Direct comparisons between studies were not possible because of the different primary outcomes used, as well as the lack of standardized definitions for each outcome. Further, given the differences in outcomes and how they are measured, meta-analysis will be difficult to conduct for systematic reviews of this topic. The most common primary outcome measures in the studies reviewed included opioid use (as a binary outcome such as abstinence, or as a continuous outcome) and retention on treatment. Some studies allowed minimal opioid use among those they considered abstinent, thus there was not even a standardized definition of abstinence, further limiting the comparability of results. The choices of primary outcomes are sometimes dictated by government agencies, as the FDA requires opioid abstinence as an endpoint, and some studies may ignore other meaningful outcomes, such as psychosocial outcomes⁴⁹. Overdose is an important clinical outcome related to opioid and drug use, yet only one study out of the 20 reviewed considered overdoses as a primary outcome.

Our literature review has some limitations, including that it was not a systematic review, and thus we could have missed studies that fit our inclusion criteria. We only chose 20 studies, so our review is not comprehensive, however these studies show the breadth of different primary opioid treatment outcomes in recent, major studies and how these outcomes are measured and utilized as ‘treatment success’. It also illuminates the need for the field to come to an agreement on definitions and methodologies used for abstinence, treatment success/failure, and relapse.

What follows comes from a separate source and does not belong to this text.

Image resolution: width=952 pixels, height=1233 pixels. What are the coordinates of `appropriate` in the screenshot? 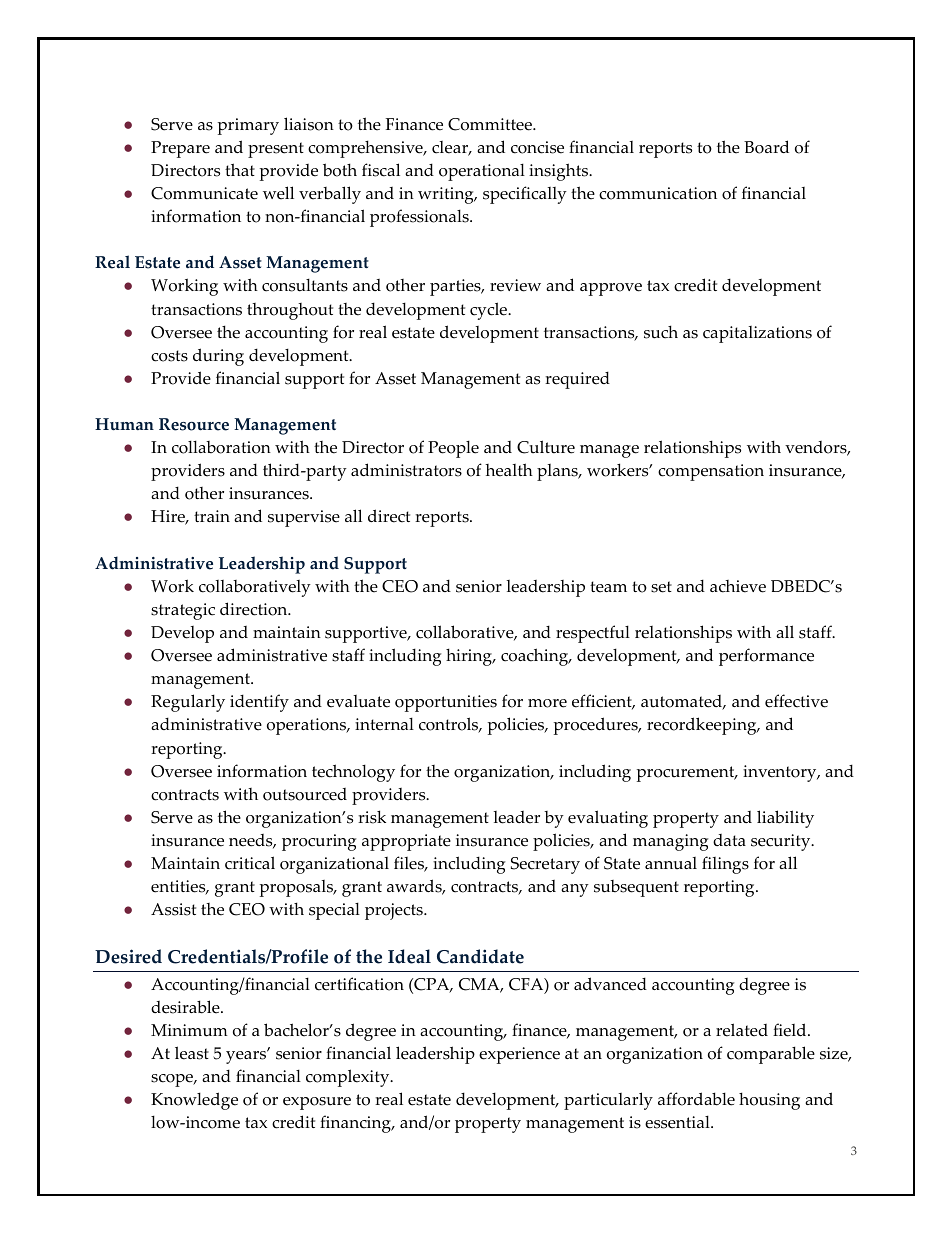 It's located at (406, 842).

The goal of opioid treatment is to improve physical and psychosocial functioning, thus studies that evaluate MOUD treatment should consider measuring outcomes that reflect this. Researchers and clinicians should understand that other outcomes can occur without complete abstinence from opioids. Measures such as increases in opioid free days, and reduction in use can reflect this, however, research is needed to show that there is a direct causal relationship between decreased use and improved physical and psychosocial functioning. Other outcomes should also be explored, including social support, job readiness, employment status and housing, and infectious disease outcomes.

The lack of comparable standards for outcomes in these studies create barriers for analyzing the effects of MOUD across studies, and standardization should be applied to future studies, especially given the increase in funding for OUD research. The use of both self-report and urine toxicology screens for opioid use has several advantages, and if possible, researchers should use both measures. However, consensus is needed on how to best combine self-report and biological measures, or if one measure should be used to validate the other. Addressing these issues will allow more generalizable results which will help inform a greater understanding of MOUD, which can enhance the efforts of both researchers and clinicians to provide more effective care for those with OUD.